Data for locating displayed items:

****************

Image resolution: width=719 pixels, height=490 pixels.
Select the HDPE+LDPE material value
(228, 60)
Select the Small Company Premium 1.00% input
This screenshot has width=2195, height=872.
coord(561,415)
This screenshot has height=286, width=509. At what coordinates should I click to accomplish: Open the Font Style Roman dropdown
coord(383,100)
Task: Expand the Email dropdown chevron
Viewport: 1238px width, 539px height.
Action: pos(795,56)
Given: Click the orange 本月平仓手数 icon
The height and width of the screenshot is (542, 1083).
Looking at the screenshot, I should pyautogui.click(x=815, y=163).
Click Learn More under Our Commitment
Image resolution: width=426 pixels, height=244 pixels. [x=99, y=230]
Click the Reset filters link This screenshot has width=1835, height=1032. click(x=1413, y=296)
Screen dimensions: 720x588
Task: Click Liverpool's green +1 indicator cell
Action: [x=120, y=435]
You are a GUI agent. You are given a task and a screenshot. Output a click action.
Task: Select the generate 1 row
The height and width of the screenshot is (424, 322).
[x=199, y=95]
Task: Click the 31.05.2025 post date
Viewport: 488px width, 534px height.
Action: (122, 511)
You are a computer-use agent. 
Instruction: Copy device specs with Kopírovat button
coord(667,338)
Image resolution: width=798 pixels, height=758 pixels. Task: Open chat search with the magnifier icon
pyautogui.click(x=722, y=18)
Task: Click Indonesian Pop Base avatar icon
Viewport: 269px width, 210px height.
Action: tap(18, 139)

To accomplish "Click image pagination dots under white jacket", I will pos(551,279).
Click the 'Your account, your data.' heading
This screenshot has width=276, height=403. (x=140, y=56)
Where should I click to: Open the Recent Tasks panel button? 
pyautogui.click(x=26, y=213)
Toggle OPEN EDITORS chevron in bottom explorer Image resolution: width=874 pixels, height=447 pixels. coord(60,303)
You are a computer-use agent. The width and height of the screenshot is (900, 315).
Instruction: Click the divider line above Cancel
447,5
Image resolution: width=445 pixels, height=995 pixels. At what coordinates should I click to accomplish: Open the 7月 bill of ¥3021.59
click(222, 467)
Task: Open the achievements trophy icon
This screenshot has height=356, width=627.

****************

> **What the exercise asks**
From the data above, extract every line containing the string "button".

> **Full solution**
Instruction: Copy device specs with Kopírovat button
Where should I click to: Open the Recent Tasks panel button? 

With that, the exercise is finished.